In lieu of an abstract, here is a brief excerpt of the content:

  • Five Poems
  • Eric McHenry (bio)

Summer Mix

For seven dog years, Uncle Mark, I’ve meant to say my god that summer mix you sent is awesome. Every song’s a winner on it. Telephone Road should not exist. I mean how can a sound so cluttered sound so clean I could eat Brian Wilson’s dinner on it?

How can one note so clarify another, brother once-removed? I love my mother and father and some Simon & Garfunkel records but, off the record, who are they? Novelists say context, painters say perspective and the rest of us say uncle. [End Page 478]

I’m on the level part of the back lawn with Richard Wilbur, but your mix is on, and his collected magisteria are going to be closing for the day. It’s mostly homely here. The house is slab, cinder and cedar. Some of the grass is crab. The runner that’s about to grab the downspout is, I think, wisteria,

so that worked out. And Dylan is a faint buzz from the bedroom Sonja’s trying to paint. But she’ll be opening a window soon, and when she does, because this is an essay, it will become the mouth that sings his messy Dignity to the afternoon. [End Page 479]

Looking Up

In just a moment Gavin will explain why he keeps looking up: because no plane is coming. Then, because there’s no plan B to shift to, he’ll be shifting to one knee.

The words for which the sky is at a loss some guy will find this evening, draped across the roof of his disinterested Cape Cod, as though it were a message meant for God

alone. It wasn’t, though, and you know Gavin well enough to know what he would’ve given to see that sign arrive, to see you see it sailing into legibility.

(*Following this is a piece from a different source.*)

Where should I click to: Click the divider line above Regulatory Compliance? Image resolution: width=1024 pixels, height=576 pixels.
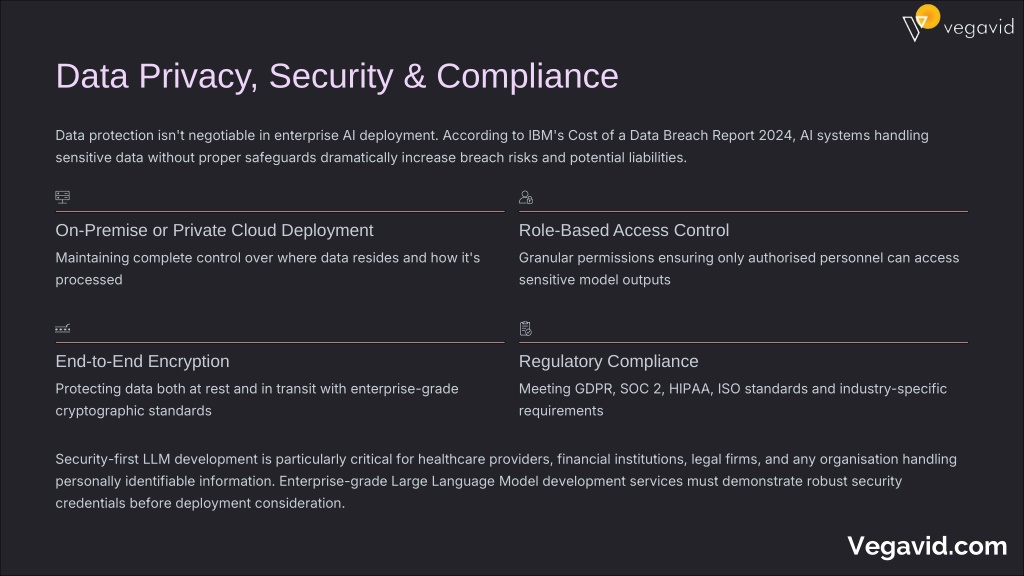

That’s why, before you say a word, you’ve got to let him walk you through the whole foiled plot, and act as if you can’t believe he’d try to pull I LOVE YOU BETH across the sky. [End Page 480]

Egot

That stands for Emmy, Grammy, Oscar and Tony, the awards[Philip Michael Thomas] has set out to win. . . . He wears a gold medallion emblazoned with the letters.— Trish Janeshutz and Rob MacGregor, The Making of Miami Vice

Philip Michael went to Cali Dropped the Dino with the valet Pulled the gold from his Armani Emmy Grammy Oscar Tony

Rico rolled into Miami Seeking justice sand and Sonny Found some clothes that fit the weather Eenie Meanie Miney Money

Rico rolled into Miami Found the dude who’d killed his brother Knocked him over with a feather Tucked the gold pulled out the jammy

Oscar Tony Emmy Grammy None of these according to my Source of course it also spells His name with one too many l’s

Philip Michael Thomas went to Cali riding in a Pinto Something something macaroni Emmy Grammy Oscar Tony

We know how this movie ends Sketchy neighbors psychic friends Disney’s Positively Minnie Little scraps of daytime dramas

We say Philip Michael Thomas Never did fulfill his promise History may say he carries Episodes if not the series

Hunger Anger Honor Ennui Philip when we said dream on we Meant it both ways that’s not funny Eenie Meanie Miney Money [End Page 481]

Joke

Guy walks into a bar, says what do you recommend. Bartender says I’ve got bitters, pearl onions and fizz. The jukebox plays only national anthems and the dartboard can experience pain. Guy says I’m not sure I’m comfortable with that. Bartender says make yourself comfortable. [End Page 482]

Turkeys and Strippers

whose breasts have swollen into such fantastic butterballs they’d pull you over if you weren’t immobile in your stalls,

beagles with nicotine addictions, sheep with human faces, you with your orthodontic headgear snagged on your leg braces,

who apprehend that only half the litter will survive, and they by eating, slowly, other living things alive,

you who subsistence-fished a river dammed for hydropower to keep a mayor ruddy in his hydra-headed...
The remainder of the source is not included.